## Task objective
Transcribe the line that contains "Dismiss the share feedback banner" and every line after it to the end of the records, exactly and nothing else. Skip the pictures.
━━━━━ Working data ━━━━━
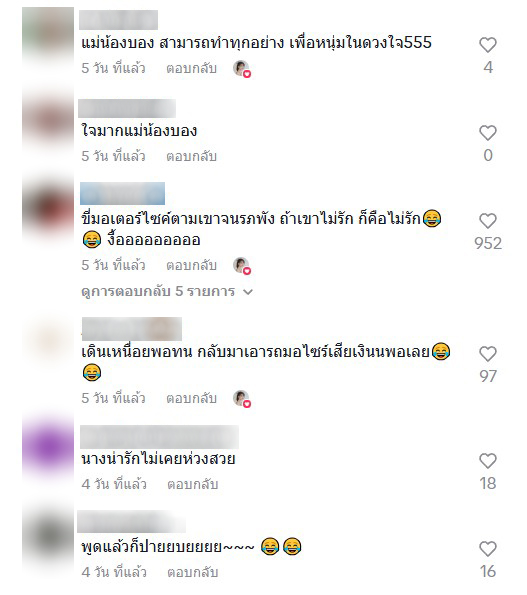Reply to the last comment with 16 likes
527x595 pixels.
click(193, 573)
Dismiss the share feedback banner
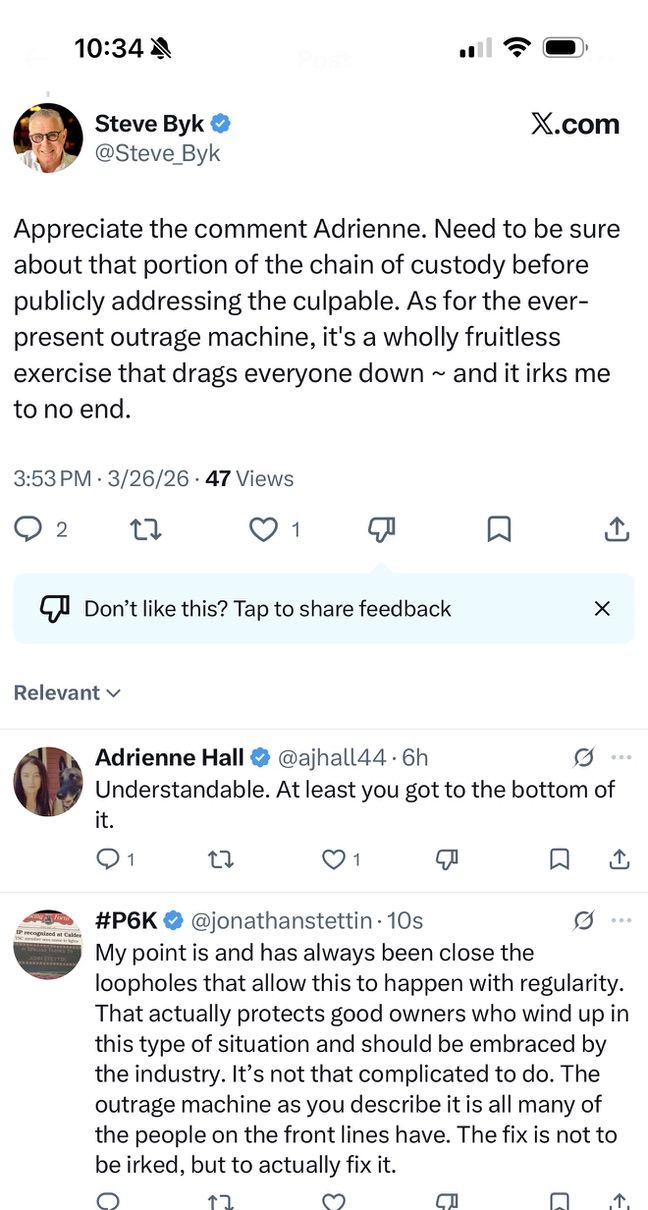The height and width of the screenshot is (1210, 648). (602, 608)
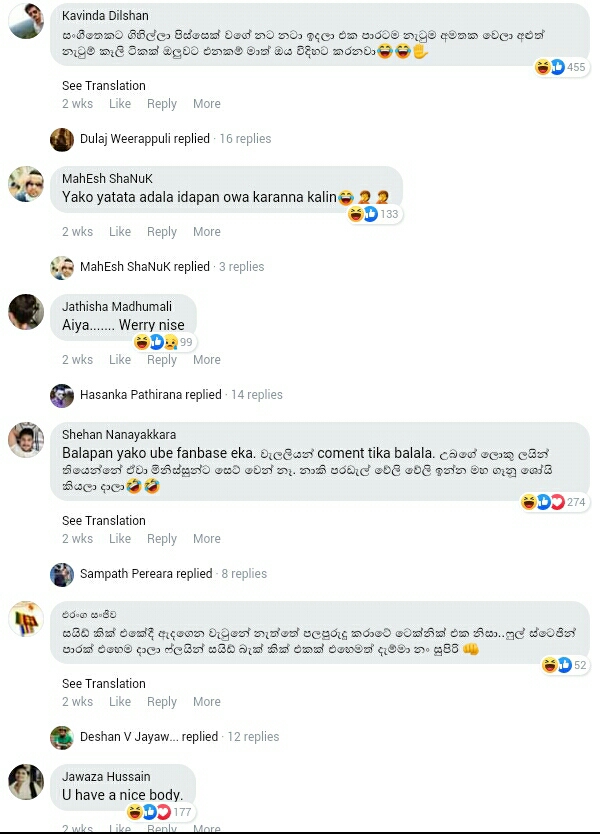This screenshot has height=834, width=600.
Task: Like Jathisha Madhumali's comment
Action: point(120,360)
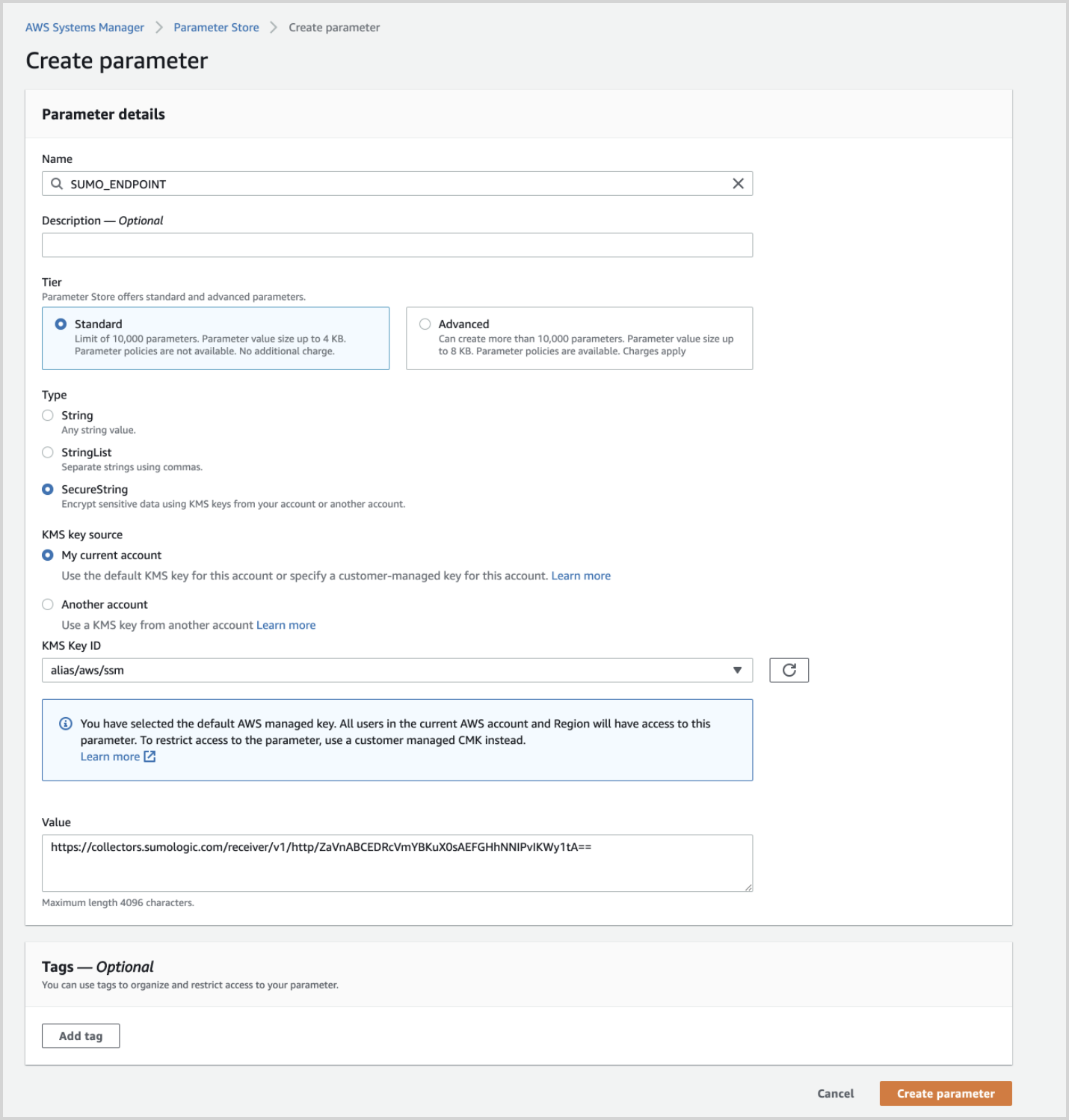Open Learn more about customer-managed keys
The width and height of the screenshot is (1069, 1120).
(x=580, y=576)
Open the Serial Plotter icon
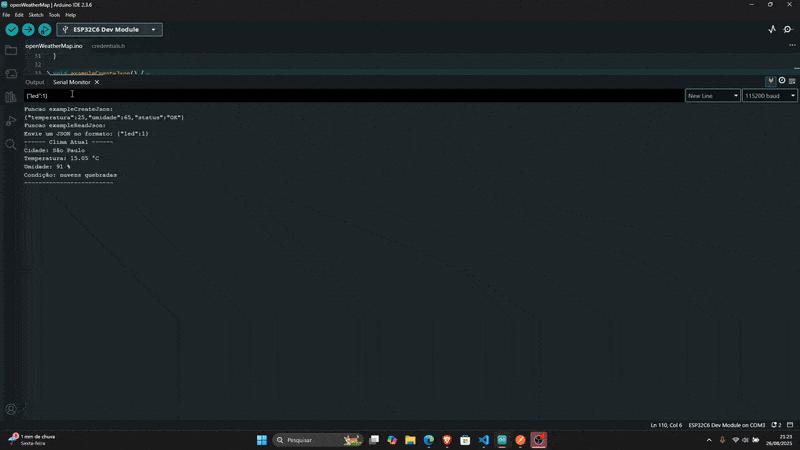The height and width of the screenshot is (450, 800). (x=772, y=30)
━━━━━
## Reply
Dismiss the share feedback banner
The height and width of the screenshot is (1210, 648). (602, 608)
This screenshot has height=834, width=600.
Task: Like Jathisha Madhumali's comment
Action: point(120,360)
Open Learn more about customer-managed keys
The width and height of the screenshot is (1069, 1120).
(x=580, y=576)
Open the Serial Plotter icon
The height and width of the screenshot is (450, 800). (x=772, y=30)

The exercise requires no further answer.